Rainfall last year, 16.63 inches, was just 8% higher than the annual average of 15.1 inches as measured in downtown Los Angeles from July 1, 2009, through this month, said Bill Patzert, a climatologist at the Jet Propulsion Laboratory.

Rainfall in La Cañada Flintridge, as measured at Descanso Gardens, was 31.72 inches. Rainfall in the foothills is typically twice that in downtown L.A. because of the higher altitude, Patzert said.

“Over the last five winters, we had four below-normal rainfall years,” Patzert said. “Last winter we had a much touted and advertised El Niño, but [rainfall] turned out to be just slightly above average.”

Now, El Niño is in the rearview mirror, Patzert said. And early data indicate that La Niña — a global weather phenomena characterized by cold equatorial waters, tropical Atlantic storms and less rain in the American Southwest — is building.

“The deck is stacked for a dry winter, as long as this La Niña continues to develop and strengthen,” Patzert said.

The slightly wetter-than-average year did build the Sierra Nevada snowpack to a peak water content of 33 inches in April, and statewide reservoir storage increased to 76% of capacity, according to the California Department of Water Resources. The state’s largest reservoir, Lake Oroville, collected more than 1.4 million acre feet of water through the winter.
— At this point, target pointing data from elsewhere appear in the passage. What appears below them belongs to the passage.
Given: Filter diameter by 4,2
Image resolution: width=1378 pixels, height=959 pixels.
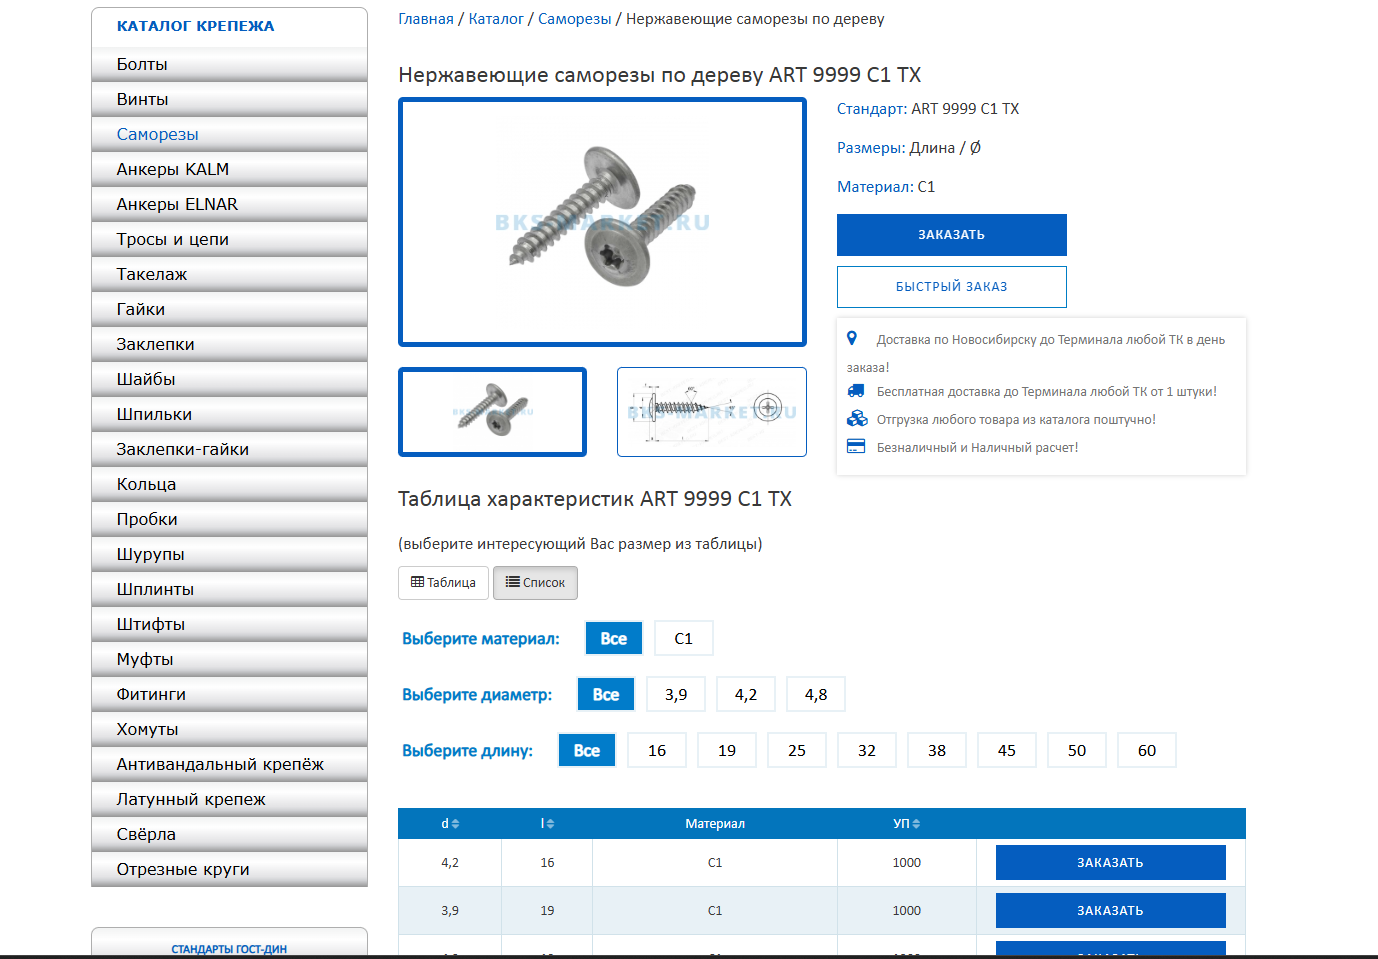Looking at the screenshot, I should (x=746, y=695).
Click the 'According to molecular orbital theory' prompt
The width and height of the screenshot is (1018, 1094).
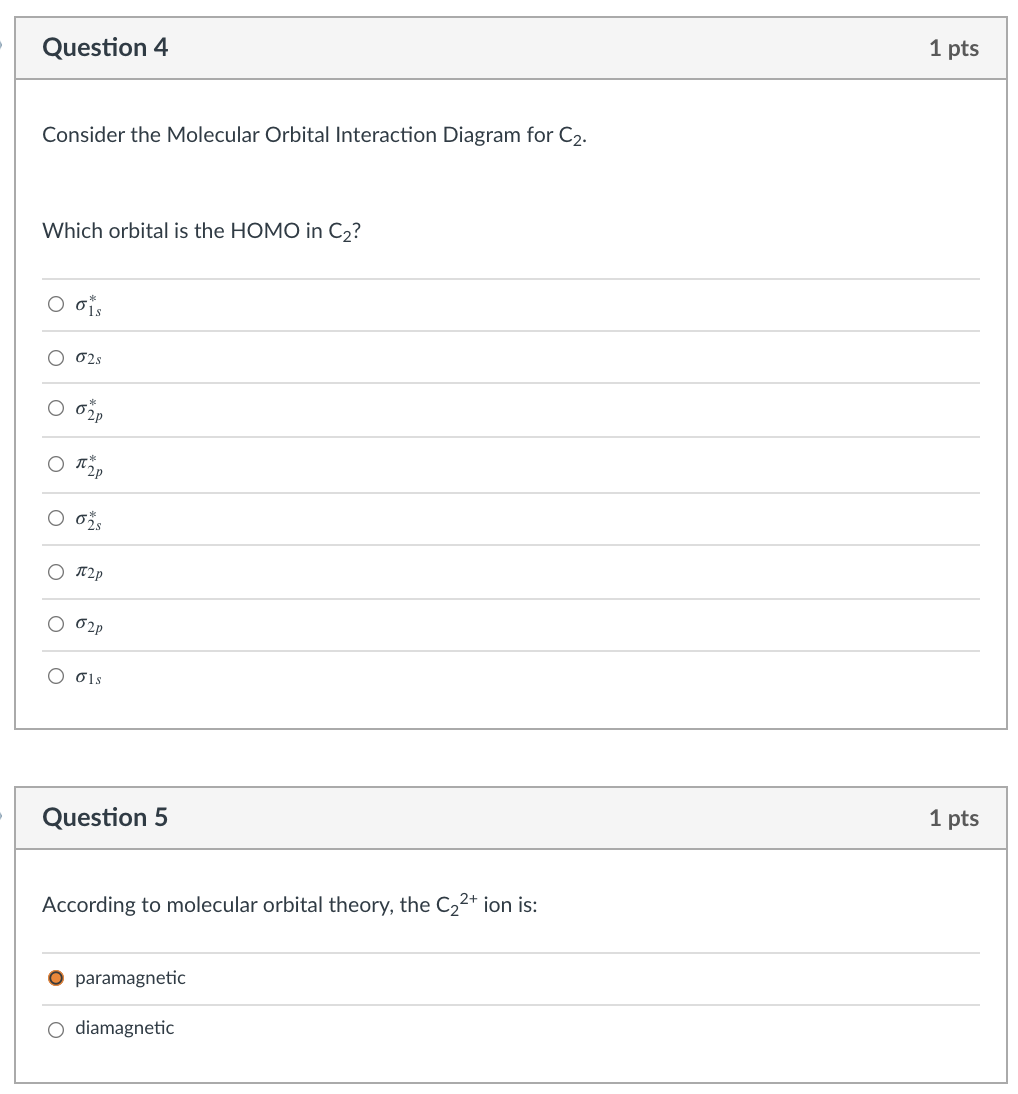click(x=290, y=904)
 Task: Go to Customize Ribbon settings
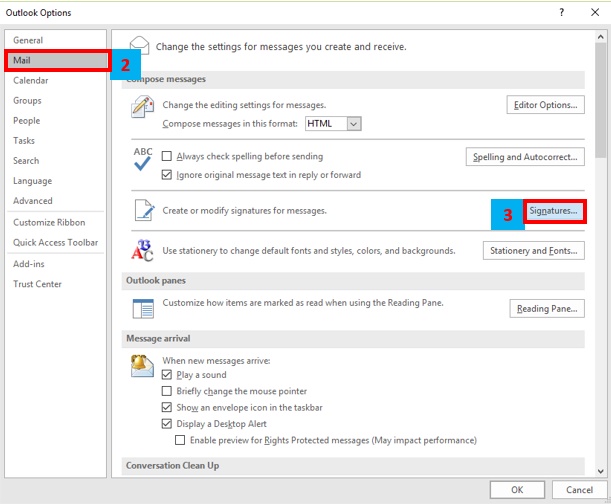49,222
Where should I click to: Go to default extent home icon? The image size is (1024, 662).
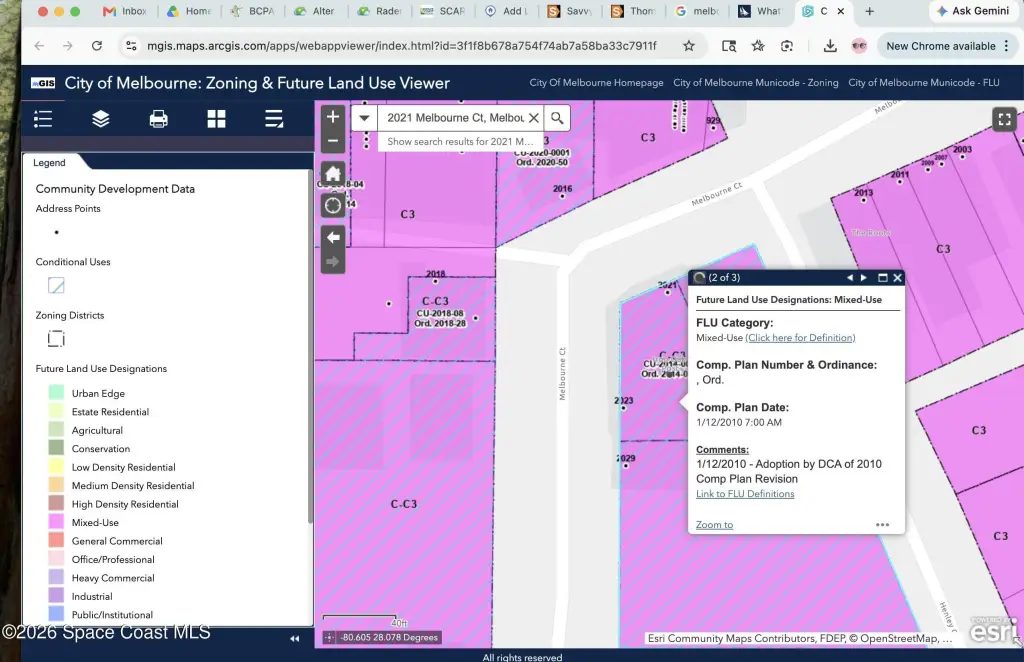click(x=333, y=174)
Nevertheless, Lake Oroville is at just 69% of capacity. And the Klamath and Lake Tahoe basins also remain below average. In addition, environmental restrictions in the Sacramento-San Joaquin Delta limit the amount of water that can be pumped to the Southern California.

The Metropolitan Water District of Southern California announced in April that it would reduce for the second consecutive year allocations to its 26 member agencies, including Foothill Municipal Water District, which serves eight member agencies in La Cañada Flintridge, La Crescenta and Pasadena.
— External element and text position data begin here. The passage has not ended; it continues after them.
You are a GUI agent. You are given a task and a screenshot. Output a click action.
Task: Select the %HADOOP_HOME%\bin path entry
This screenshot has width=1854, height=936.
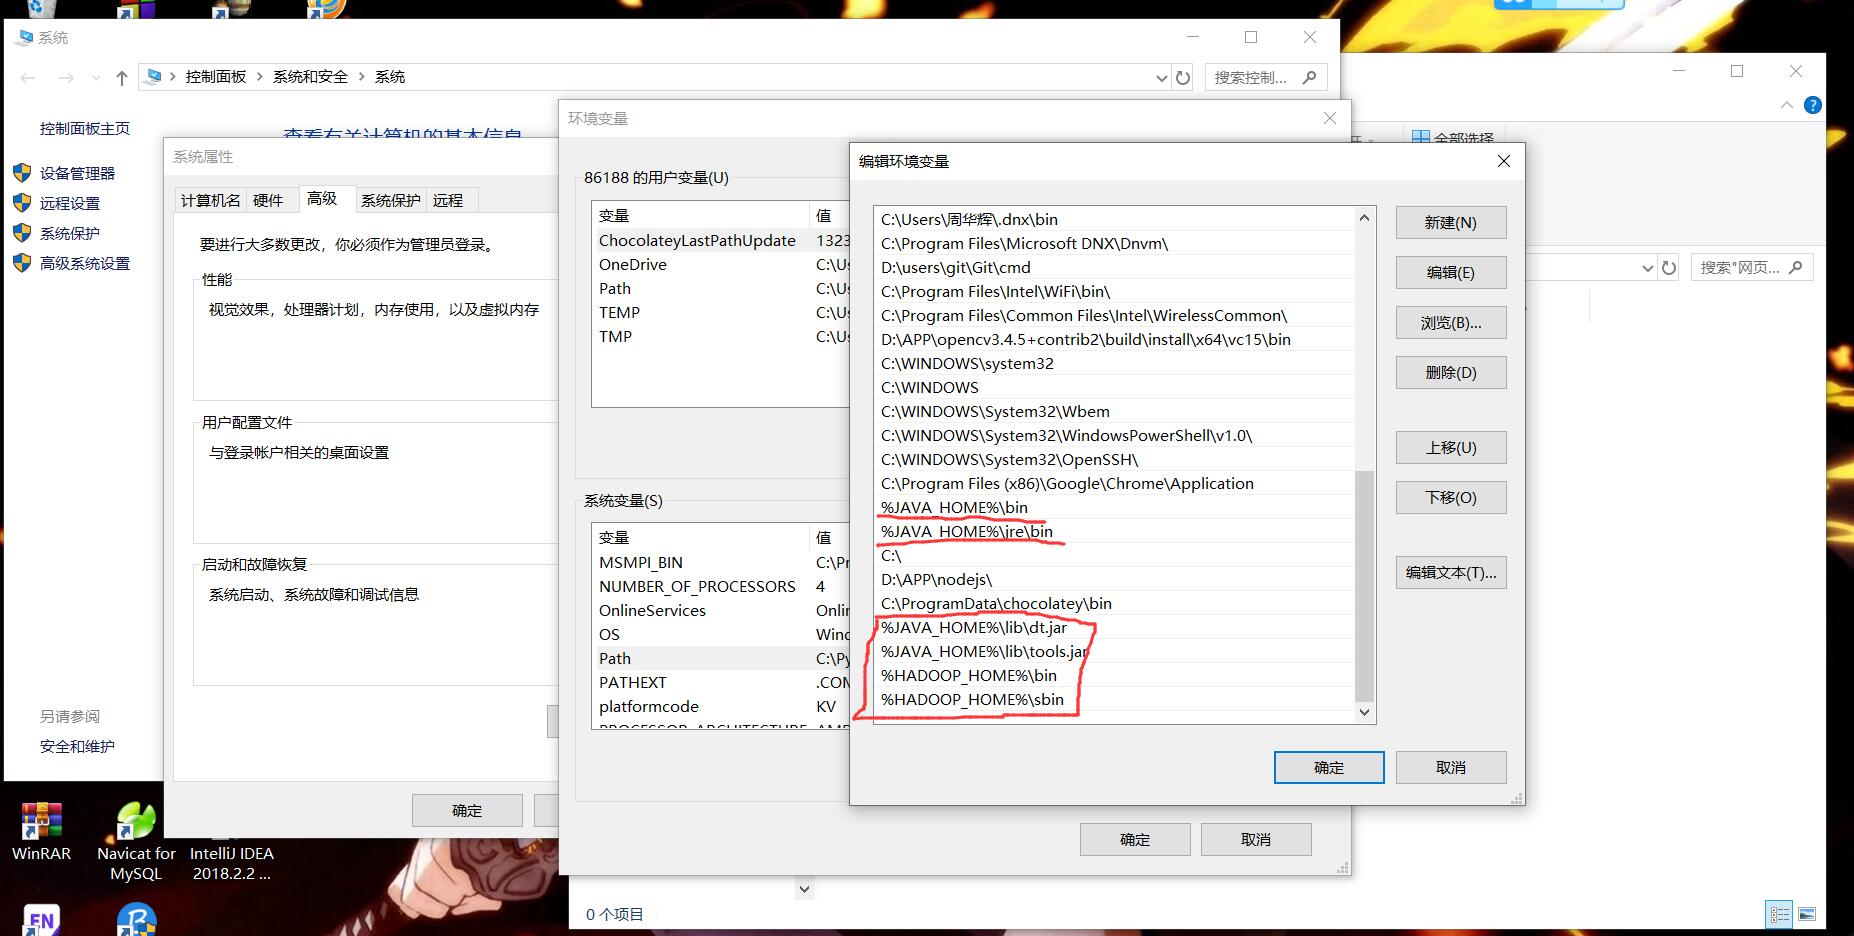pos(968,675)
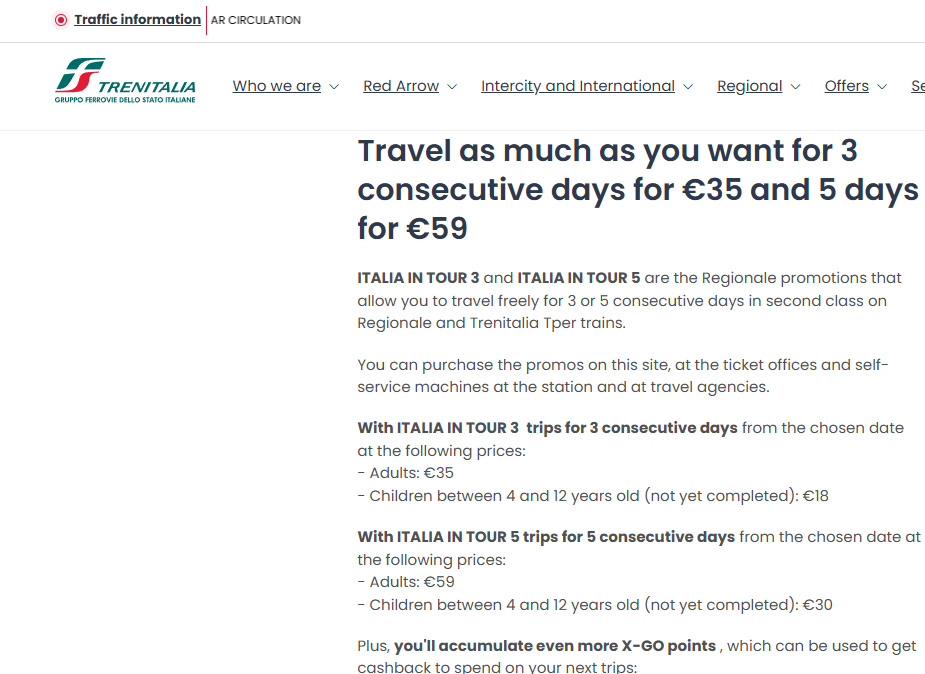Expand the chevron beside Offers
This screenshot has width=925, height=674.
pos(883,87)
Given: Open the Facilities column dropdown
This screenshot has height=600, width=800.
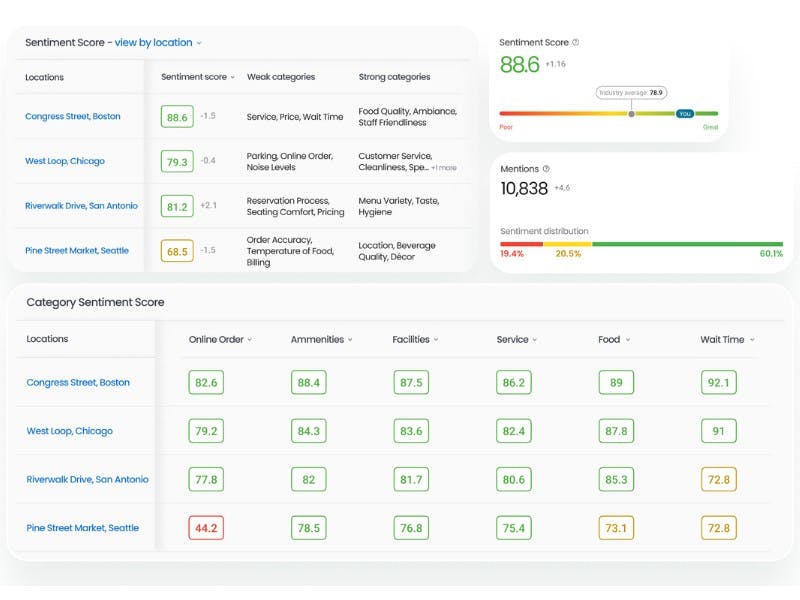Looking at the screenshot, I should (x=415, y=340).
“Even though it was a little-bit-above-average year, the reserves here in Southern California have dropped,” said Nina Jazmadarian, general manager of the Foothill Municipal Water District. “We are still trying to build up those reserves.”

Conservation efforts, including public education, watering restrictions and tiered pay scales, have worked, Jazmadarian said. Last year, FMWD used 12% less than what was allocated by Metro, Jazmadarian said.

La Cañada Flintridge is joining FMWD and its member agencies in encouraging residents to reduce water consumption.

“It is all about using water wisely, it is all about conserving,” Mayor Don Voss said. “The reality is with the publicity that water conservation has received, the water companies all report relative decreases in water usage, which is great.”

Last year the city established a Water Committee to advise the city on water issues and work in conjunction with water districts.

“One of the things we are working on is developing some short, comprehensive and understandable techniques that people can use to use water more wisely in your house and yard,” Voss said. “These are tips the water companies have all been expounding for a couple of years.”

Patzert noted that a dry year could be good news for residents in the Station fire burn areas that were evacuated repeatedly last winter due to debris flows.

But with an increasing population and a decreasing supply, the long-term outlook for water supplies in California is bleak, he said.

“From the governor down to local water districts, nobody has declared an end to the drought,” Patzert said. “Everybody is fully anticipating decreased water allocation not only at a state level but on a homeowner level.”